I Was Convinced Myself to Be a Lesbian - David Bowie Enabled Me to Discover the Actual Situation
Back in 2011, several years ahead of the celebrated David Bowie show opened at the famous Victoria and Albert Museum in London, I came out as a lesbian. Up to that point, I had solely pursued relationships with men, with one partner I had married. By 2013, I found myself in my early 40s, a recently separated caregiver to four kids, residing in the United States.
At that time, I had commenced examining both my gender identity and sexual orientation, searching for clarity.
Born in England during the beginning of the seventies - pre-world wide web. When we were young, my peers and I were without social platforms or YouTube to consult when we had inquiries regarding sexuality; rather, we sought guidance from pop stars, and during the 80s, everyone was playing with gender norms.
The Eurythmics singer sported masculine attire, Boy George wore women's fashion, and pop groups such as well-known groups featured artists who were openly gay.
I desired his slender frame and sharp haircut, his strong features and male chest. I aimed to personify the Bowie's Berlin period
In that decade, I spent my time operating a motorcycle and dressing like a tomboy, but I returned to femininity when I chose to get married. My spouse moved our family to the US in 2007, but when the union collapsed I felt an irresistible pull revisiting the masculinity I had previously abandoned.
Considering that no artist challenged norms as dramatically as David Bowie, I chose to spend a free afternoon during a summer trip visiting Britain at the museum, anticipating that perhaps he could help me figure it out.
I didn't know specifically what I was seeking when I entered the exhibition - possibly I anticipated that by immersing myself in the opulence of Bowie's gender experimentation, I might, consequently, encounter a clue to my true nature.
Quickly I discovered myself facing a small television screen where the film clip for "that track" was playing on repeat. Bowie was strutting his stuff in the primary position, looking polished in a charcoal outfit, while off to one side three backing singers in feminine attire clustered near a microphone.
In contrast to the performers I had encountered in real life, these ladies didn't glide around the stage with the confidence of inherent stars; rather they looked bored and annoyed. Positioned as supporting acts, they were chewing and rolled their eyes at the monotony of it all.
"Boys keep swinging, boys always work it out," Bowie voiced happily, appearing ignorant to their lack of enthusiasm. I felt a momentary pang of understanding for the accompanying performers, with their pronounced make-up, ill-fitting wigs and too-tight dresses.
They appeared to feel as ill-at-ease as I did in feminine attire - annoyed and restless, as if they were yearning for it all to end. Precisely when I realized I was identifying with three male performers in feminine attire, one of them ripped off her wig, smeared the lipstick from her face, and revealed herself to be ... Bowie! Shocker. (Understandably, there were two other David Bowies as well.)

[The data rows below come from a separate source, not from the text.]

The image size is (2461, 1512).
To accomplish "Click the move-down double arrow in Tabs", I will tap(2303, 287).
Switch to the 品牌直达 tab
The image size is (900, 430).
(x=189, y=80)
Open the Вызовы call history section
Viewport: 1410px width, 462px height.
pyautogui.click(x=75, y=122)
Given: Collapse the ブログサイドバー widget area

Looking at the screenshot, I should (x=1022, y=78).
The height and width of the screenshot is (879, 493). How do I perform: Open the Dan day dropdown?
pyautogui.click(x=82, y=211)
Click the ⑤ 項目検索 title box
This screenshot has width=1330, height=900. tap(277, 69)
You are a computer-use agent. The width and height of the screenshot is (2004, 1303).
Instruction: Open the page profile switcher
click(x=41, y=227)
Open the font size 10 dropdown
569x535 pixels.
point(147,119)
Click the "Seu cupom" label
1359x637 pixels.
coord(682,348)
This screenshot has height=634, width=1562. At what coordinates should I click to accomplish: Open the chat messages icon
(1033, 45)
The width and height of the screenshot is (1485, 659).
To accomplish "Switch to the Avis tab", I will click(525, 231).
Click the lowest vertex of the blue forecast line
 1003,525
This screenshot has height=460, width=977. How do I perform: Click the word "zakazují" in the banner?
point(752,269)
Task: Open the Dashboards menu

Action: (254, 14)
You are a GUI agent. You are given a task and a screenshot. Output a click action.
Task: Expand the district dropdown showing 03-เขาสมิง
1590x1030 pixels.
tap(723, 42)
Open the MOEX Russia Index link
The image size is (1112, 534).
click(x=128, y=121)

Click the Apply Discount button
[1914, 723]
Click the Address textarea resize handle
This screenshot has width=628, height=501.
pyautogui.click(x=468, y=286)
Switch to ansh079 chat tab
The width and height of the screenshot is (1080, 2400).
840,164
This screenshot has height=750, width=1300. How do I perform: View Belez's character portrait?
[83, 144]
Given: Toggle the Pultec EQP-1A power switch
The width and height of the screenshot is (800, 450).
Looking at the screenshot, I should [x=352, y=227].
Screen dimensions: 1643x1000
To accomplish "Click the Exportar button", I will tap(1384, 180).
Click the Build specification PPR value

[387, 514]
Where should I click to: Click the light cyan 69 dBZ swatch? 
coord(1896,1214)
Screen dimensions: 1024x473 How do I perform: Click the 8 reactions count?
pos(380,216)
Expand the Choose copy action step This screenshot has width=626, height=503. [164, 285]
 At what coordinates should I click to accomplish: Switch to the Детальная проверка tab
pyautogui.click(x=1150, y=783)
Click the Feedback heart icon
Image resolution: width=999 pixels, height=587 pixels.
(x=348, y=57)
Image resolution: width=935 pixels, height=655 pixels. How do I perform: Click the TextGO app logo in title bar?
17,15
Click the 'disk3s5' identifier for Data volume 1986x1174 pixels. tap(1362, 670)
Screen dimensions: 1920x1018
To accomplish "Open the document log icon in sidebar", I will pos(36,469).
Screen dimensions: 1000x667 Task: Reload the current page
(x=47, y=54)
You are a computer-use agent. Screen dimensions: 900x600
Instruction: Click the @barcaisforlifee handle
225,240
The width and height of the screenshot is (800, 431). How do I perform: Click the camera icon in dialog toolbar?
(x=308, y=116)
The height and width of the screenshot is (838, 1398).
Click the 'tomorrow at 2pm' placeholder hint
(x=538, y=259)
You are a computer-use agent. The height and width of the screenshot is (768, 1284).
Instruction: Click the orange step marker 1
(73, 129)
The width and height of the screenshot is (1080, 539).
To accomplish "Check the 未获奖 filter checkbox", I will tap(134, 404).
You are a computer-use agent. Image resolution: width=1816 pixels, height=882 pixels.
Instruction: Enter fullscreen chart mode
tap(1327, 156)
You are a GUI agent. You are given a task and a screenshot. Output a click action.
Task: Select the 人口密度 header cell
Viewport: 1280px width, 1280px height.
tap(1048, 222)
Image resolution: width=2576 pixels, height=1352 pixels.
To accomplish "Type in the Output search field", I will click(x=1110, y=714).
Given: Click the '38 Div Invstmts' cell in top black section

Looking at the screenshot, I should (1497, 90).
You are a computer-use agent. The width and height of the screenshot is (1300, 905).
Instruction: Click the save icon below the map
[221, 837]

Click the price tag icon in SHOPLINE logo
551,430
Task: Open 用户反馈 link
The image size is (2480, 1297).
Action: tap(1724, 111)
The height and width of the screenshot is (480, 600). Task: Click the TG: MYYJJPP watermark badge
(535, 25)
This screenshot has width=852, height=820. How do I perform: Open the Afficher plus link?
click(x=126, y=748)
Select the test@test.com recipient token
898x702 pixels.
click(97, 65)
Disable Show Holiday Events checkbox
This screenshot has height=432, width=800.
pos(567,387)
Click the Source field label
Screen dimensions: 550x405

In that instant, I became completely convinced that I wanted to remove everything and transform like Bowie. I wanted his slender frame and his defined hairstyle, his defined jawline and his masculine torso; I aimed to personify the slim-silhouetted, Berlin-era Bowie. And yet I found myself incapable, because to genuinely embody Bowie, first I would have to become a man.
Announcing my identity as queer was one thing, but gender transition was a much more frightening possibility.
I needed additional years before I was ready. Meanwhile, I did my best to adopt male characteristics: I abandoned beauty products and threw away all my feminine garments, cut off my hair and commenced using men's clothes.
I sat differently, walked differently, and changed my name and pronouns, but I halted before hormonal treatment - the possibility of rejection and regret had left me paralysed with fear.
When the David Bowie display concluded its international run with a presentation in New York City, five years later, I went back. I had experienced a turning point. I found it impossible to maintain the facade to be an identity that didn't fit.
Positioned before the same video in 2018, I became completely convinced that the issue wasn't my clothes, it was my biological self. I wasn't a masculine woman; I was a male with feminine qualities who'd been wearing drag all his life. I wanted to transform myself into the person in the polished attire, performing under lights, and at that moment I understood that I could.
I scheduled an appointment to see a physician not long after. The process required further time before my transition was complete, but none of the fears I worried about materialized.
I still have many of my female characteristics, so individuals frequently misidentify me for a queer man, but I'm comfortable with that outcome. I desired the liberty to experiment with identity like Bowie did - and since I'm at peace with myself, I am able to.